12. Il résulte de ce qui a été exposé au point 5 que Mme A ne justifie pas être en situation d'obtenir la délivrance de plein droit d'un titre de séjour. Le préfet de Gard n'était, dès lors, pas tenu de saisir la commission du titre de séjour. Par suite, à le supposer soulevé, le moyen tiré d'un vice de procédure tenant à un défaut de saisine de la commission du titre de séjour doit être écarté.
13. En quatrième lieu, pour les mêmes motifs que ceux exposés au point 6, la requérante ne peut utilement se prévaloir des dispositions de l'article L. 421-1 et suivants du code de l'entrée et du séjour des étrangers et du droit d'asile qui sont au demeurant relatifs aux titres de séjour pour motif professionnel.
14. Il y a lieu d'écarter les moyens tirés du caractère disproportionné de la décision au regard des buts poursuivis et de l'erreur manifeste d'appréciation de sa situation pour les mêmes motifs que ceux exposés au point 8.
En ce qui concerne la décision fixant le pays de destination :
15. Compte tenu de ce qui a été précédemment exposé, Mme A n'est pas fondée à se prévaloir de l'illégalité de la décision portant obligation de quitter le territoire français, au soutien des conclusions dirigées contre la décision fixant le pays de destination.
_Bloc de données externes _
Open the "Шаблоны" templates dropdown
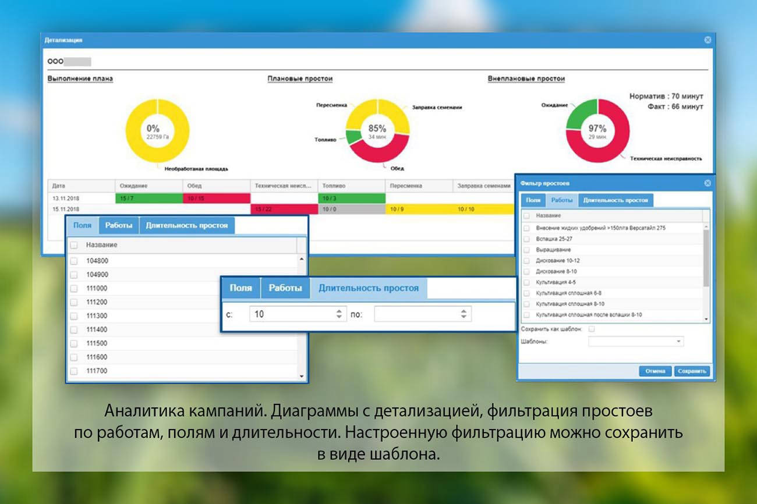757x504 pixels. (x=678, y=340)
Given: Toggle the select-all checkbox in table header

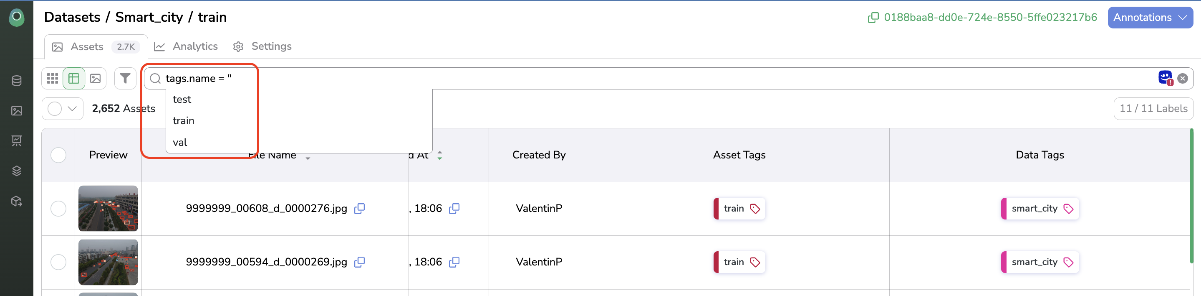Looking at the screenshot, I should (58, 155).
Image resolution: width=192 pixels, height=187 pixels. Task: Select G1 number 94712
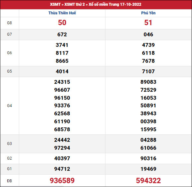62,169
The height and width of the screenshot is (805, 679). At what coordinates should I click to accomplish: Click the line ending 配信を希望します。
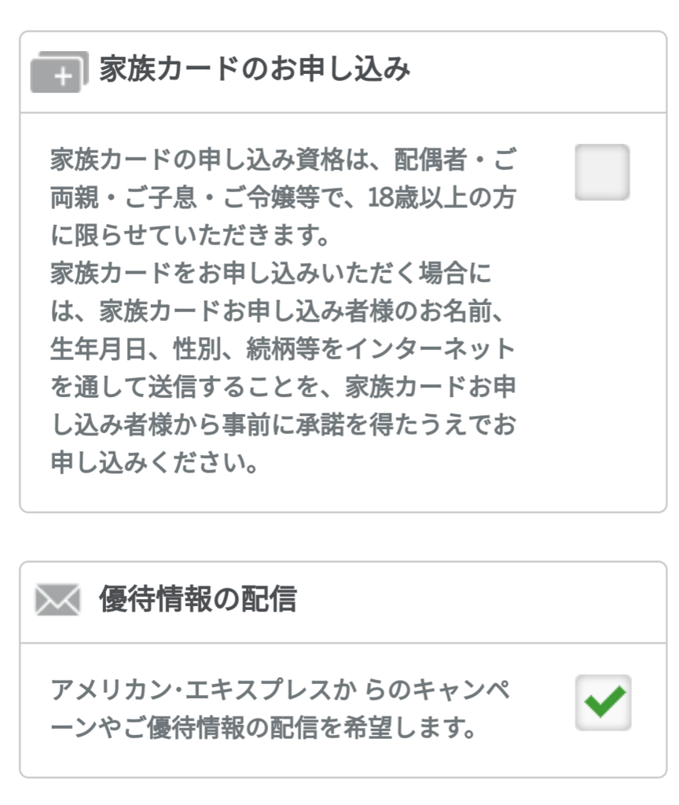264,729
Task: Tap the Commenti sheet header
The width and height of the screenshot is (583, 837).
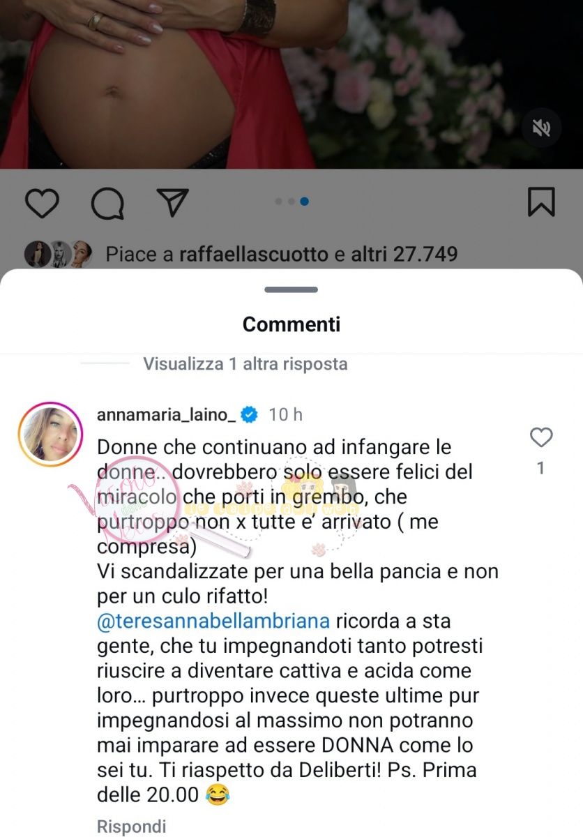Action: (292, 324)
16. Il résulte de tout ce qui précède que Mme A n'est pas fondée à demander l'annulation de l'arrêté du préfet du Gard du 6 mars 2024.
Sur les conclusions aux fins d'injonction et d'astreinte :
17. L'exécution du présent jugement n'implique aucune mesure d'exécution. Dès lors, les conclusions de la requête aux fins d'injonction et d'astreinte doivent être rejetées.
Sur les frais liés au litige :
18. Les dispositions de l'article L. 761-1 du code de justice administrative et de l'article 37 de la loi du 10 juillet 1991 font obstacle à ce qu'une somme soit mise à ce titre à la charge de l'Etat, qui n'est pas la partie perdante dans la présente instance.
D E C I D E :
Article 1er : La requête de Mme A est rejetée.
Article 2 : Le présent jugement sera notifié à Mme D E A, à Me Laurent-Neyrat et au préfet du Gard.
Délibéré après l'audience du 18 septembre 2024, à laquelle siégeaient :
Mme Chamot, présidente,
Mme Sarac-Deleigne, première conseillère,
Mme Mazars, conseillère.
Rendu public par mise à disposition au greffe le 3 octobre 2024.
La rapporteure,
B. SARAC-DELEIGNE
La présidente,
C. CHAMOT
La greffière,
B. MAS-JAY
La République mande et ordonne au préfet du Gard en ce qui le concerne ou à tous commissaires de justice à ce requis en ce qui concerne les voies de droit commun, contre les parties privées, de pourvoir à l'exécution de la présente décision.